Solar panels on a commercial rooftop in India
Grid-connected rooftop solar projects globally face similar challenges, but markets remain hyper-local.
The New and Renewable Energy Development Corporation of Andhra Pradesh has issued an Expression of Interest for suppliers of grid-connected rooftop solar PV systems statewide, promoting solar adoption via net metering.

A Hard Pass for the European Installer

Let’s be blunt: unless you are currently running an EPC firm in Vijayawada, this news is noise. For a European installer struggling with the German EEG 2023 regulatory maze or trying to optimize C&I margins in the Netherlands, an Expression of Interest (EoI) from the NREDCAP in India offers exactly zero utility.

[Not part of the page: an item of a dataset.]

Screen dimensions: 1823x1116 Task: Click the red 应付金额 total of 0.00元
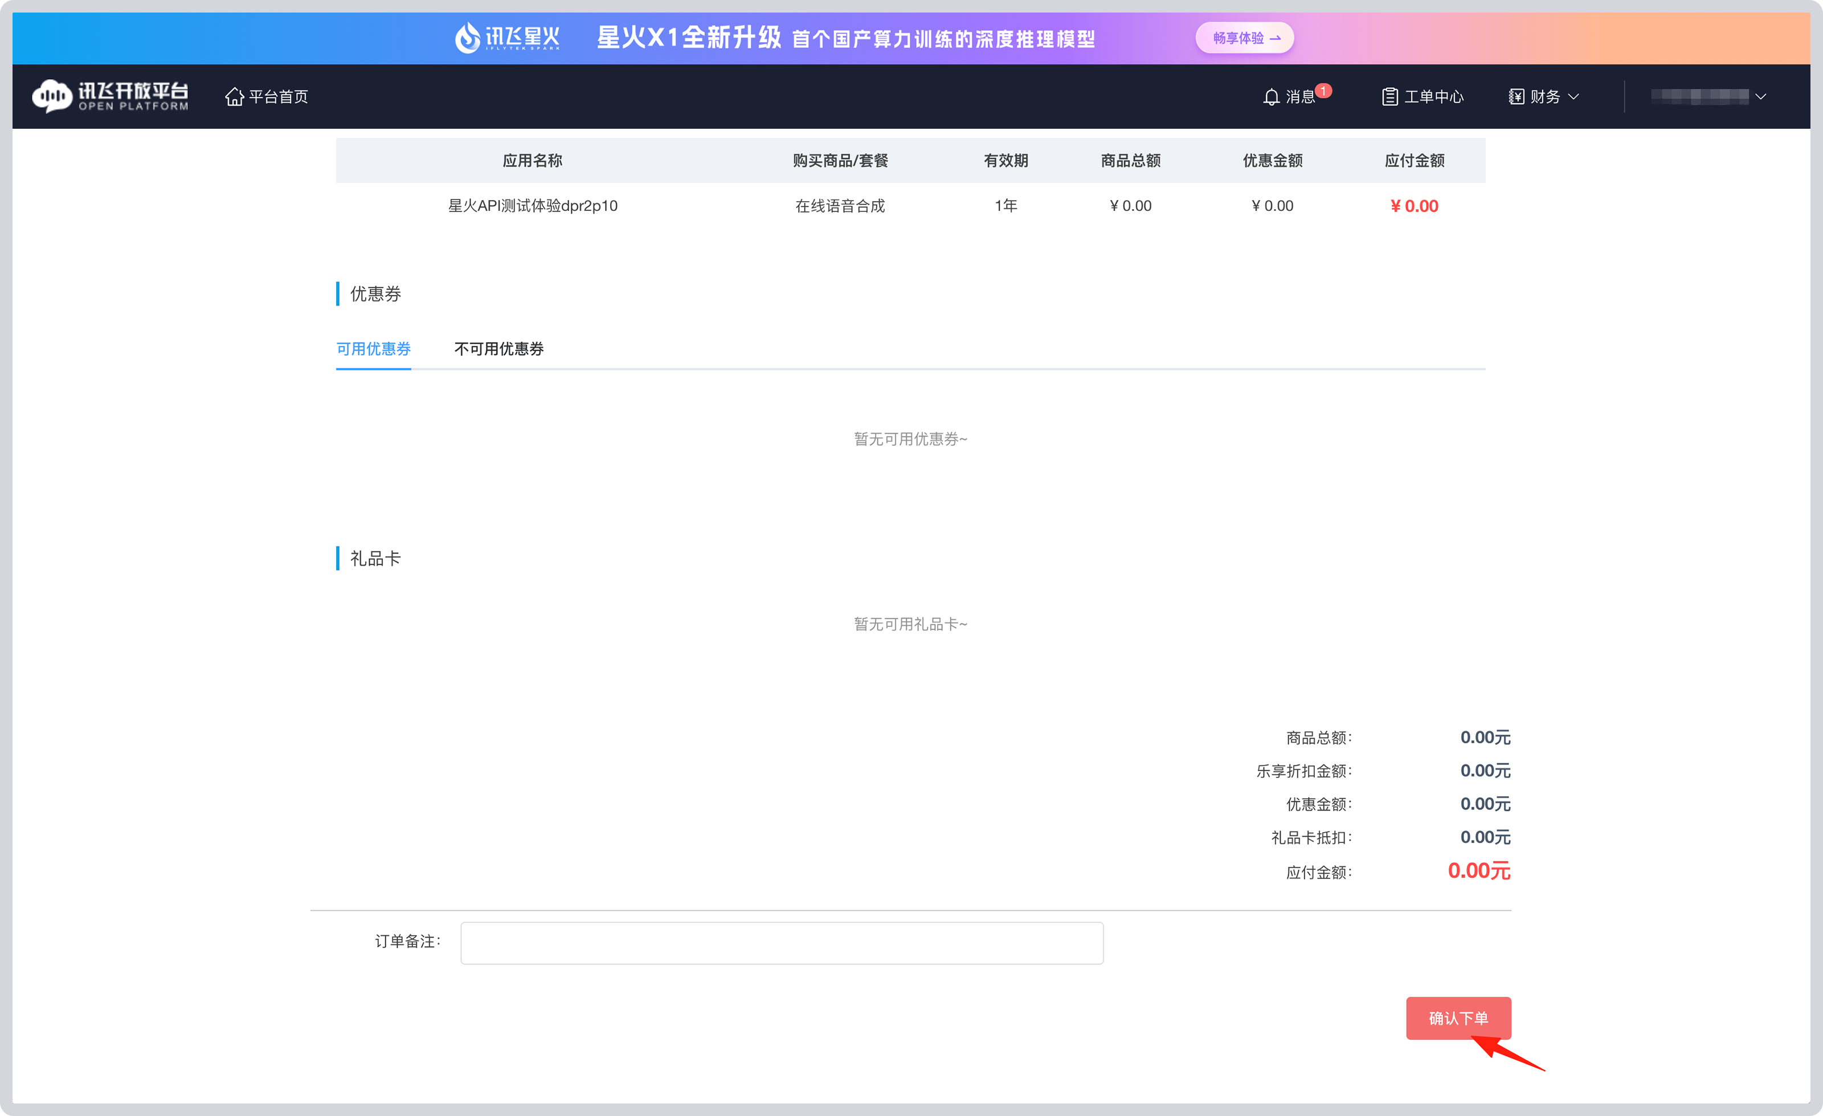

Why this is a distraction:

  • Operational Friction: The Indian market operates on a completely different set of grid codes, local labor laws, and import duties (like the BCD - Basic Customs Duty on modules). Trying to map your European expertise to Andhra Pradesh isn't a pivot; it’s a suicide mission for your bottom line.
  • Capital Allocation: If you have spare capacity, look at your own backyard. With the EU’s REPowerEU targets accelerating, there is massive demand for sub-500kWp systems closer to home. Installing 200kWp in a market you understand is 10x more profitable than chasing a government tender 7,000 kilometers away.
  • The Procurement Trap: These government EoIs are notorious for 'margin squeeze.' If you think the price pressure from Chinese OEMs like Jinko or Trina is tough in Europe, you haven't seen the brutal, bottom-of-the-barrel pricing common in Indian state-level tenders.

The Real Signal: The only takeaway here is the global obsession with rooftop solar. Governments everywhere—from Berlin to Andhra Pradesh—are desperate to scale behind-the-meter generation. The underlying technology (inverters, racking, BOS) is converging, but the business model remains hyper-local. Focus on the upcoming grid-connection reforms in your own region, not a tender in a market where you don't even have a registered office. Don't let the 'global solar growth' narrative distract you from the fact that your margin is made in the local permitting office, not an international headline.

Why it matters: Ignore global procurement headlines; your profit is made in local permitting and installation efficiency, not in foreign government tenders.